Church's teaching and Fr Joe's post
Published 25/09/2016 | 02:30
Sir - Fr Joe McDonald states he can "see" how a woman can choose to have an abortion (Sunday Independent, September 18). He implies that there are certain situations in which he regards abortion as permissible. (He states: "I draw a big distinction between some girl who has been raped or whose child will not survive and other scenarios").
It is clear from the interview that Fr McDonald dissents from the Church's teaching on a number of other questions. He says that he remains a priest because he sees the "possibility of something else".
May I suggest that Fr McDonald is fooling himself if he believes that the Church will alter its position on the protection of the right to life of the unborn? In that case, he ought to consider his position as a priest.
A man of great compassion
Sir - Fr Joe McDonald of St Matthew's parish in Ballyfermot comes across as a very compassionate man in his interview with Donal Lynch (Sunday Independent, September 18). This is a compassion gained from facing his own struggles in life and making peace with himself.

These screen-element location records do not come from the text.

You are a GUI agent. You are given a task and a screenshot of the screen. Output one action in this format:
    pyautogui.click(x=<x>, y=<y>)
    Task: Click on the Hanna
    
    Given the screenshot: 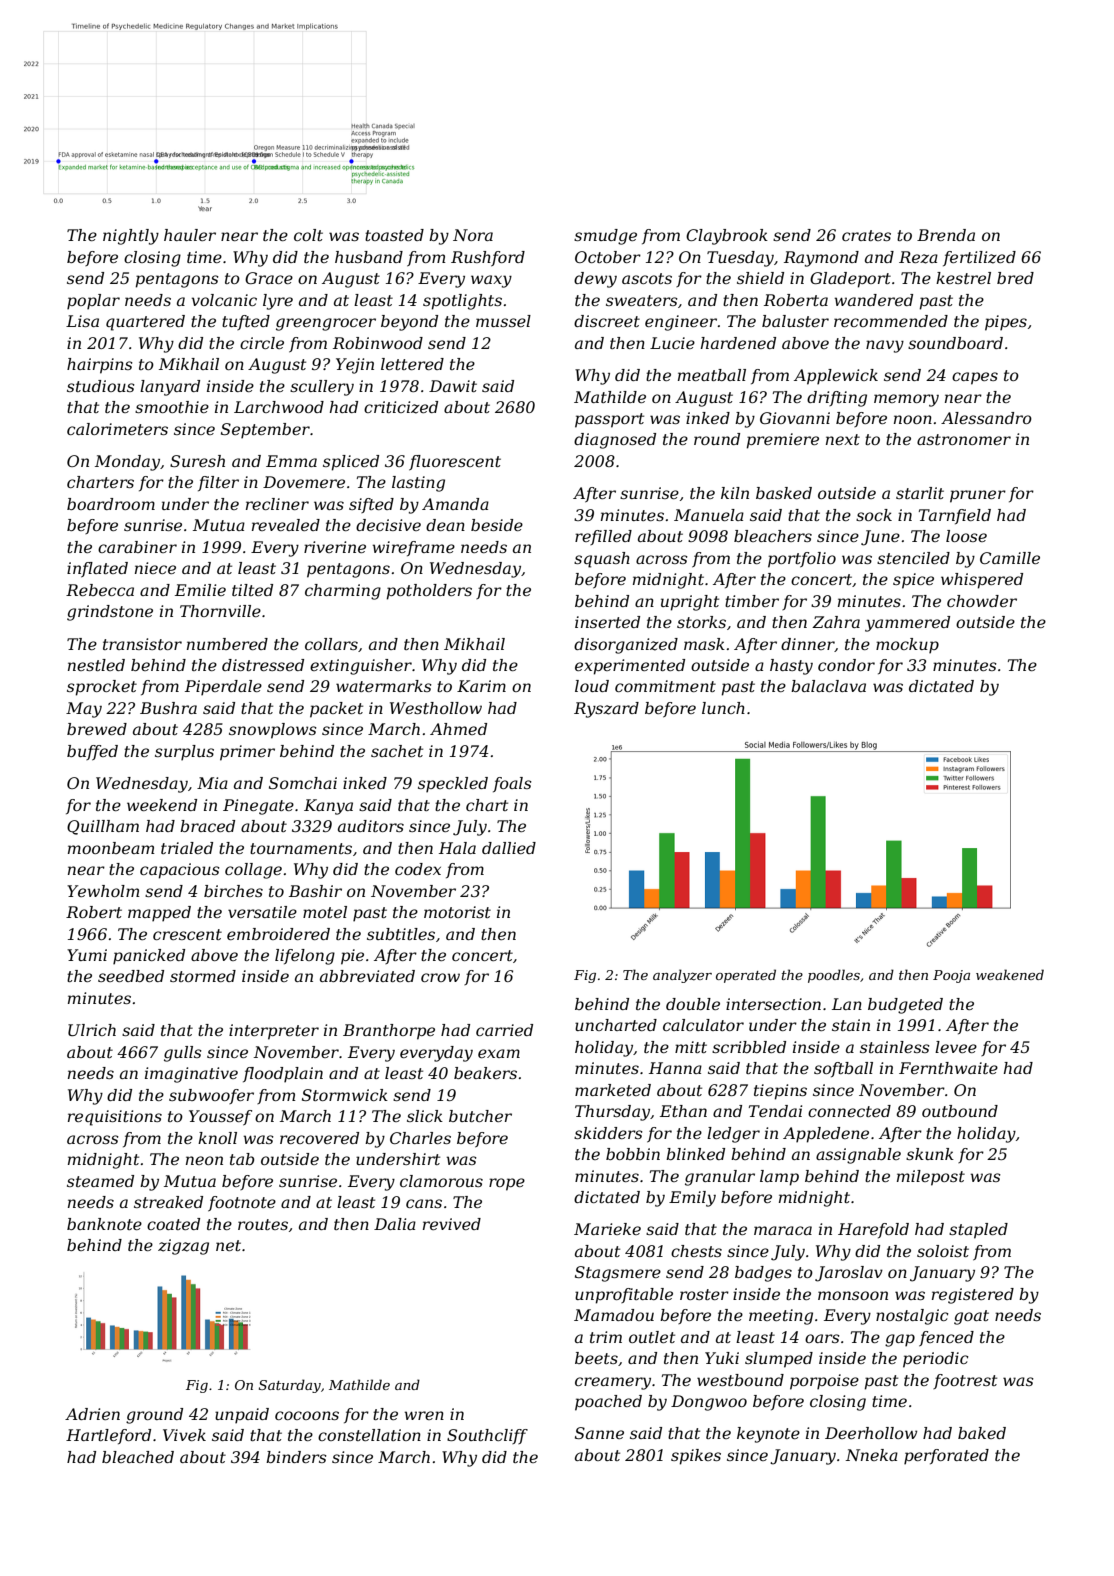 What is the action you would take?
    pyautogui.click(x=675, y=1068)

He appears to leave the door open to him being in favour of abortion in very limited circumstances, such as in cases of rape or fatal foetal abnormalities.

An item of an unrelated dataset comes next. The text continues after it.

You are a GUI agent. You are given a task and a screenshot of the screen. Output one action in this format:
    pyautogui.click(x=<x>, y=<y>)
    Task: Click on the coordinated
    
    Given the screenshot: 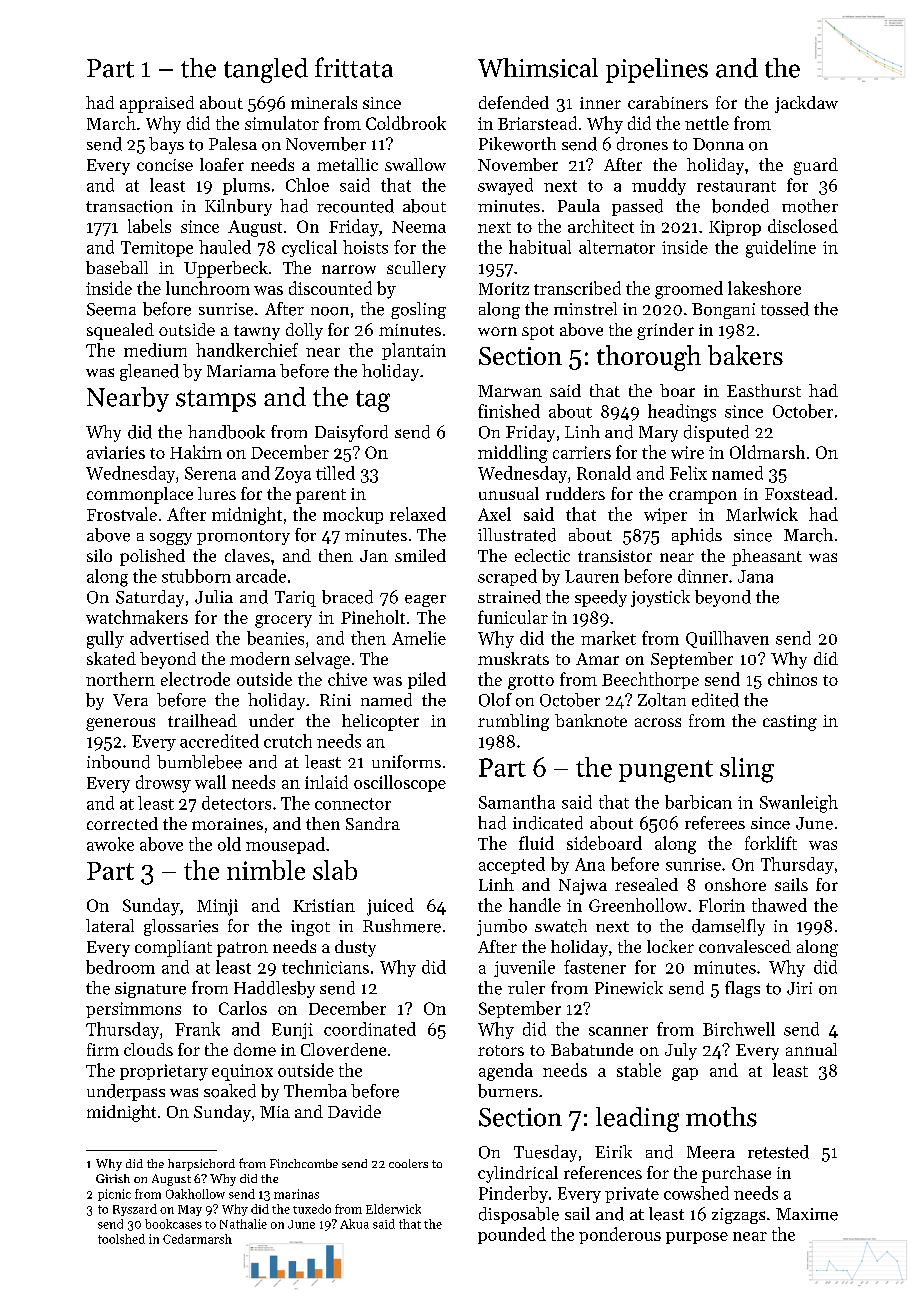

While I do not agree with him in this regard, as far as I'm concerned all life is sacred and no one has a right to end the life of another, I do agree with him when he says "sin implies free will and I don't think some young person driven demented with fear is really free".

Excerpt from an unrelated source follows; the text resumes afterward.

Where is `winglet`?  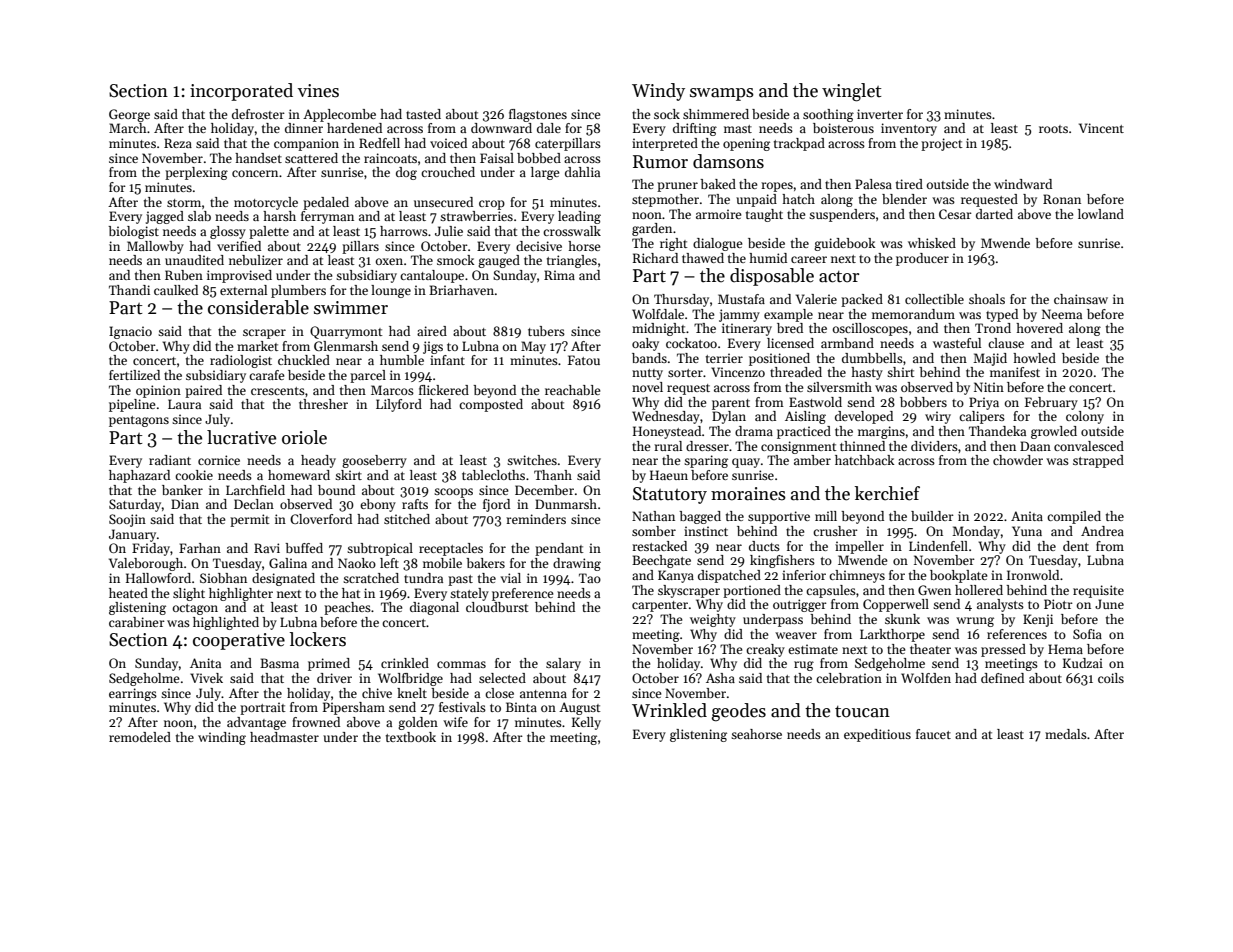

As someone who struggled with mental health difficulties in the past to the extent of being suicidal I have first-hand experience of the torment the human mind can descend to. If I had taken my life while in the depths of depression, could anyone say I exercised free will? I don't think so.
As a society we need to be more compassionate towards women who have abortions or are thinking of it.
In a truly understanding and caring society I believe no-one need ever think of the necessity of abortion.
However that is Utopia. We live in the real world with its myriad of personal and societal challenges.
We are all sinners and try to do our best. That is as much as any of us can do in life and especially in relation to the issue of abortion.
Reach down to the depths of your soul
Sir - There were five letters on this page last week (Sunday Independent, September 18) on the subject of abortion. Please may I add a few wonderful words from an article written by your own journalist, Niamh Horan, two years ago ("Abortion debate requires something greater than love", Sunday Independent, August 24, 2014)
"I would argue that if you wish to understand this issue as much as you would any other - it will take a far greater emotion than love.
"It requires you to reach down to the very depths of your soul.
"To find somewhere in you the ability to pull yourself out of your own set ways of thinking about the world. To put yourselves in that woman's shoes.
"It requires that much-needed emotion in the world today. It requires compassion."
Brian Mc Devitt
The Master's story
Sir - As a nurse and midwife of 35 years I was delighted that this story was written by the former master of the Coombe.
I have counselled many women post abortion in Ireland. I would suggest Sylvia Finn (Letters, Sunday Independent, September 18) could talk to any Irish doctor or nurse and we would all agree. She has missed the point she was trying to make. It was a happy ending for the poor unfortunate subject of the story.